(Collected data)
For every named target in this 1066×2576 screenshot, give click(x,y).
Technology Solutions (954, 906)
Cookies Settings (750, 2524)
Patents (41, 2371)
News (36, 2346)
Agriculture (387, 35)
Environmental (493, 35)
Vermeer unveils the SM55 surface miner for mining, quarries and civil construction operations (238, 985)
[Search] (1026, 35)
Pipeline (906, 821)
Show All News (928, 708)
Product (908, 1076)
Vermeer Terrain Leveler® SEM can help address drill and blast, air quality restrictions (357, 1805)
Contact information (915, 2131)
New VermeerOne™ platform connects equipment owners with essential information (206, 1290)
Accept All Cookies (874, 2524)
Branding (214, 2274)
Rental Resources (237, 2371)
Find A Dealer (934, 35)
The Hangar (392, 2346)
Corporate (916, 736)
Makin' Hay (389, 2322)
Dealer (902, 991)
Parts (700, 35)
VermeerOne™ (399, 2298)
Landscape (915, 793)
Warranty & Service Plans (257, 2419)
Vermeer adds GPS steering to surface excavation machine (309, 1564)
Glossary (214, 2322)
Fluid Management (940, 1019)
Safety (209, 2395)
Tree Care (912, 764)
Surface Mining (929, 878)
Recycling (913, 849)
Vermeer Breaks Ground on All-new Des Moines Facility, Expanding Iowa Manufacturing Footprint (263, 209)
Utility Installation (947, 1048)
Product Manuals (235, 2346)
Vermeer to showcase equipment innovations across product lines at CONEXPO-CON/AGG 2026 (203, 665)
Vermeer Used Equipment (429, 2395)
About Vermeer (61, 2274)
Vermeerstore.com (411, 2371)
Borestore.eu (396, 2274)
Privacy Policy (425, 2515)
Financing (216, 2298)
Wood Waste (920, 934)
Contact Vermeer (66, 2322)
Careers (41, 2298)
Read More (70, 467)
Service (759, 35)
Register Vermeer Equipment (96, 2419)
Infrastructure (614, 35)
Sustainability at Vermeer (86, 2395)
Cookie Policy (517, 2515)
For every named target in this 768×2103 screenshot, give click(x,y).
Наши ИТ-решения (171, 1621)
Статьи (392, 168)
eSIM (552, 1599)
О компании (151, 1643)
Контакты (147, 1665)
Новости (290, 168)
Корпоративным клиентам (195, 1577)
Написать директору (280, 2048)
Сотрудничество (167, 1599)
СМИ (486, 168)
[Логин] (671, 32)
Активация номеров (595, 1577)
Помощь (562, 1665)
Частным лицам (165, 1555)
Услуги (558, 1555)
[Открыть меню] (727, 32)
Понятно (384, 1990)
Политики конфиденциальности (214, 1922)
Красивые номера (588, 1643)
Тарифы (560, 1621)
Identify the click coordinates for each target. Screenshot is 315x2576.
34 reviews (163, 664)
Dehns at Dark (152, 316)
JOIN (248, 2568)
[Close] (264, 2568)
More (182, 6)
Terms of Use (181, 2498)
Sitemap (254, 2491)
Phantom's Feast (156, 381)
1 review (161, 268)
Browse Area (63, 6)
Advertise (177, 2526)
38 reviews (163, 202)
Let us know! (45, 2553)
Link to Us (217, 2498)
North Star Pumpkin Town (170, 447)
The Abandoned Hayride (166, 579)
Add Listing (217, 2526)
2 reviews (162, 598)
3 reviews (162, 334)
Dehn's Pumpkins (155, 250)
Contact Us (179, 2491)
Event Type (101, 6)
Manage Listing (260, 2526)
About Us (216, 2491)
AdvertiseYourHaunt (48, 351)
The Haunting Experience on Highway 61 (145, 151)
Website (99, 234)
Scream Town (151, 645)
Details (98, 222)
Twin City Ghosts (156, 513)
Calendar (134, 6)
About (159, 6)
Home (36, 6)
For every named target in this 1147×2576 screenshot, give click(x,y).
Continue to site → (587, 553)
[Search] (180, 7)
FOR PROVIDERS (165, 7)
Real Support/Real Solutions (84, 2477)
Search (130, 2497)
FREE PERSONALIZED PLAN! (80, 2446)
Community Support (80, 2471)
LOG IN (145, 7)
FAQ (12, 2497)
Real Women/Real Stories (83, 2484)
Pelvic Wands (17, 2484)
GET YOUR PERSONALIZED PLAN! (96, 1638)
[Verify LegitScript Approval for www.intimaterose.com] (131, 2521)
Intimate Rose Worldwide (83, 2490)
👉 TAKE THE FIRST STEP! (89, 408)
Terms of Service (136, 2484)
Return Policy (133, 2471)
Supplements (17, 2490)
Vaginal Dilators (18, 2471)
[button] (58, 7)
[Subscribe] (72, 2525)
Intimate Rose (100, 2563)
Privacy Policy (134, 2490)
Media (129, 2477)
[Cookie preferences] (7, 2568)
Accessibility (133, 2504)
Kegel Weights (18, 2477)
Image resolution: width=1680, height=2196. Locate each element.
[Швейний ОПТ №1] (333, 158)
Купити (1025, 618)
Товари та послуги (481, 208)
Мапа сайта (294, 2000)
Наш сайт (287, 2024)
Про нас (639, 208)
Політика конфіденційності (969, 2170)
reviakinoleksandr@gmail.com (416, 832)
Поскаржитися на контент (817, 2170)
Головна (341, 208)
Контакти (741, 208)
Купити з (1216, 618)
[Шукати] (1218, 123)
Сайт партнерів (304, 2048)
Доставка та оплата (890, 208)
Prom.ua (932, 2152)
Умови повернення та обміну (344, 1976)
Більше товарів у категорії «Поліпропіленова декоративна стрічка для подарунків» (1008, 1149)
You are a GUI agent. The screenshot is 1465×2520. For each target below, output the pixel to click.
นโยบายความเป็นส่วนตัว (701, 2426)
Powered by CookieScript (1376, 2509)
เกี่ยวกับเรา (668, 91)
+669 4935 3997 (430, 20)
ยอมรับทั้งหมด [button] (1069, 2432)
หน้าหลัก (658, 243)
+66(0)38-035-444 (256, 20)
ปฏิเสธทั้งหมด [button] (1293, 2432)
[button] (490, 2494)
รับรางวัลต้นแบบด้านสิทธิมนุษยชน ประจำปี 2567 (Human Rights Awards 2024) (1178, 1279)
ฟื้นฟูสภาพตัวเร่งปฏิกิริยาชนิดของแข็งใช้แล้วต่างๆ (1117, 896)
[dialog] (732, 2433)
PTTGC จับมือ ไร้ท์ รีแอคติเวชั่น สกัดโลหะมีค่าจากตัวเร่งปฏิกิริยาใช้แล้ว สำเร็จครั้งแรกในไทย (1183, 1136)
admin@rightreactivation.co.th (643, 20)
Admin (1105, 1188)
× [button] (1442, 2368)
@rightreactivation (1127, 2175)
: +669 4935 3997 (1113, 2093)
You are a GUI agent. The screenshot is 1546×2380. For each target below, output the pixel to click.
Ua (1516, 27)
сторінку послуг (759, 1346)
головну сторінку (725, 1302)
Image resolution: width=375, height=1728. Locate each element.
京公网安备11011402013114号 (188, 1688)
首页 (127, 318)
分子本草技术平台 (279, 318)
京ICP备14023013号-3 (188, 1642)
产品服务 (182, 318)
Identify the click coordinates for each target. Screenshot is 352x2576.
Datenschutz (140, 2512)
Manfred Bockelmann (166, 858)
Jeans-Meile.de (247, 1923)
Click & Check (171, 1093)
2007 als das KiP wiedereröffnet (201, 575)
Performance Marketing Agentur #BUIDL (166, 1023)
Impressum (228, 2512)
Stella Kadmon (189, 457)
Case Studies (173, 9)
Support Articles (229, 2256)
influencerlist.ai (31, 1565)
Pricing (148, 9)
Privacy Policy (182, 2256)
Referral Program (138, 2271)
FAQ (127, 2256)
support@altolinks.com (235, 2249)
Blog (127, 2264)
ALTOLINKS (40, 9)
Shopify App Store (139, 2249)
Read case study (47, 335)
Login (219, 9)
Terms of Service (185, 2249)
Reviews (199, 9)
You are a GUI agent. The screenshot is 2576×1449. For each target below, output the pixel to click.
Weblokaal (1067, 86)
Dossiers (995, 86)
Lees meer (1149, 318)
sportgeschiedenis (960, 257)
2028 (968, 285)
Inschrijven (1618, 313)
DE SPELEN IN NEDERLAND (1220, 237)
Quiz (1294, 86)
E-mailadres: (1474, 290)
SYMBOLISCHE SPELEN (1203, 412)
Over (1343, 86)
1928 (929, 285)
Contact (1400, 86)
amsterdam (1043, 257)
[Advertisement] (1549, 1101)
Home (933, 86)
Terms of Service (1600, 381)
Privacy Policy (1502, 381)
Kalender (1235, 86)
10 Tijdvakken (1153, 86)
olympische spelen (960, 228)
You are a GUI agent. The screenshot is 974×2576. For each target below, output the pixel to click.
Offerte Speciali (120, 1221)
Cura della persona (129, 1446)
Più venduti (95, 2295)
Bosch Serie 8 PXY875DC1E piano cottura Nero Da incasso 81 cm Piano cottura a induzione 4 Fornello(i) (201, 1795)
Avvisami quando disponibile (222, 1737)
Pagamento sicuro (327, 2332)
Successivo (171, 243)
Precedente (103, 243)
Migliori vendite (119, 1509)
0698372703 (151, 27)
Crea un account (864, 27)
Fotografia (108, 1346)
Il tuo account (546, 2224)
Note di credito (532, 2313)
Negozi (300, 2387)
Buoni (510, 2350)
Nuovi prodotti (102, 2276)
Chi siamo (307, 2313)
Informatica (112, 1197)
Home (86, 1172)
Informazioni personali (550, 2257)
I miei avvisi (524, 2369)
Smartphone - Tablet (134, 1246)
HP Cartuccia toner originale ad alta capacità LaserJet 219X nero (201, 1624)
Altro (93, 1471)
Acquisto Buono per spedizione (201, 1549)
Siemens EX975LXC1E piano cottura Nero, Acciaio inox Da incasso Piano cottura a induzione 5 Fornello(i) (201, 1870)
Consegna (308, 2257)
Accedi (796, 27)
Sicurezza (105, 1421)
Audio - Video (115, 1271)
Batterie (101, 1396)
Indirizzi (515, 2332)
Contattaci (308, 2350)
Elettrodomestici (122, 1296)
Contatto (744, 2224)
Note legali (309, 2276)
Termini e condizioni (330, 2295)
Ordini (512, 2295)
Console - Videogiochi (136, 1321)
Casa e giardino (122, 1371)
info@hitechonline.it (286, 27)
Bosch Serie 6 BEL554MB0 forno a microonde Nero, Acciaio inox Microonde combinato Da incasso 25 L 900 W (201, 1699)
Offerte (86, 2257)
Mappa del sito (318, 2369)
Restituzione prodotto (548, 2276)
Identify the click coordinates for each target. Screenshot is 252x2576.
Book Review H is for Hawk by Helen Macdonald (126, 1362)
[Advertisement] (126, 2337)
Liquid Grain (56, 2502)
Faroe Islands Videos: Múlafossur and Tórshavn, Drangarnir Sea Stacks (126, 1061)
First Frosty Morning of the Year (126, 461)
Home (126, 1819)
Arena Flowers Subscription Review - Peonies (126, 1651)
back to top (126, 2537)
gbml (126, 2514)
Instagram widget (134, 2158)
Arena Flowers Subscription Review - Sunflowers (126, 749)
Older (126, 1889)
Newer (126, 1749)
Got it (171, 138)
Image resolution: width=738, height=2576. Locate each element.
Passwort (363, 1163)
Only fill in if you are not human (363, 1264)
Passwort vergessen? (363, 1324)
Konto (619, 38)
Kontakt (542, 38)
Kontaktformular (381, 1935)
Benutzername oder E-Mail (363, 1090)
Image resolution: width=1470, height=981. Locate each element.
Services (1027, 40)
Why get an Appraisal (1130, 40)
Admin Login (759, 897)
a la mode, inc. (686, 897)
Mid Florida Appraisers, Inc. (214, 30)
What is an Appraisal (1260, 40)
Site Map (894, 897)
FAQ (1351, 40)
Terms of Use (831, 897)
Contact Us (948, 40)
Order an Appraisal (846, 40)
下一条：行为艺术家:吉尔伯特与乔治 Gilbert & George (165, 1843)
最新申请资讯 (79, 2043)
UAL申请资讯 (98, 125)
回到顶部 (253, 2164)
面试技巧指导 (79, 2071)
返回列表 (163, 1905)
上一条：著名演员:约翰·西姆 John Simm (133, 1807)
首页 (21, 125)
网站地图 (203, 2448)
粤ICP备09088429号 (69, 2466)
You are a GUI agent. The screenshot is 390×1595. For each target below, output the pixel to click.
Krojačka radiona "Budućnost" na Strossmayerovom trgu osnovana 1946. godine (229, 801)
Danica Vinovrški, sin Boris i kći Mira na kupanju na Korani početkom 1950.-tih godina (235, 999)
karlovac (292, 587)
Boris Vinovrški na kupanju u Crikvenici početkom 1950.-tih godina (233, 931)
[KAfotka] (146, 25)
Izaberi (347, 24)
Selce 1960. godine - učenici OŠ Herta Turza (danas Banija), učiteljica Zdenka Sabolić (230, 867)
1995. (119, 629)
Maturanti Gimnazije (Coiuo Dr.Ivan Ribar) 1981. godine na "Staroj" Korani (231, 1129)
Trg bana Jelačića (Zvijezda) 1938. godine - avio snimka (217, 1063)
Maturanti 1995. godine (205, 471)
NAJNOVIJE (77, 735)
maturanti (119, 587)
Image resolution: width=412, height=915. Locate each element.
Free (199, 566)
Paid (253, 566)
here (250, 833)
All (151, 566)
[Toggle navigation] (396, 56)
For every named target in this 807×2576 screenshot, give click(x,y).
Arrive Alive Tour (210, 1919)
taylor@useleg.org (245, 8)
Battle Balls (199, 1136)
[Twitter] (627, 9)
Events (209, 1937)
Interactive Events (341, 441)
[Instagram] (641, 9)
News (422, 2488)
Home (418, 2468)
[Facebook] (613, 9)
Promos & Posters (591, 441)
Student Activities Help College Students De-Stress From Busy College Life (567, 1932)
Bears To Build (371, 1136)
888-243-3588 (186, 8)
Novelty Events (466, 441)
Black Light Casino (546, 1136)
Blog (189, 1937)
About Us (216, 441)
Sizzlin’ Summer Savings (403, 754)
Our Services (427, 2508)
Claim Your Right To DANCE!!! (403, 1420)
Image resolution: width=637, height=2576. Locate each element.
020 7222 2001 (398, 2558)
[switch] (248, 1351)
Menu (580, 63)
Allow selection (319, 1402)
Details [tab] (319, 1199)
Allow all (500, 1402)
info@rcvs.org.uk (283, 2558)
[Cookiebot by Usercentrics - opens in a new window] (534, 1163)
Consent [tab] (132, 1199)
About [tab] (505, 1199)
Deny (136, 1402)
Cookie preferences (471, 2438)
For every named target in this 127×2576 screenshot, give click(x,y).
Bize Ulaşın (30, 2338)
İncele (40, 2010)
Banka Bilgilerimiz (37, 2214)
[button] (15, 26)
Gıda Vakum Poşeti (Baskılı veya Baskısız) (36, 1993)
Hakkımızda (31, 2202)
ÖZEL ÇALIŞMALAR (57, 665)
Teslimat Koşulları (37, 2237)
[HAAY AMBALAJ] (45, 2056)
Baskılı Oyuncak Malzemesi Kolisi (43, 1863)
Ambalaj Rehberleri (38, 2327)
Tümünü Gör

• _WORK REQUEST_: For the records above, state how many lines contain the string "VermeerOne", with no added text.

• _ANSWER TO THE PROBLEM_: 2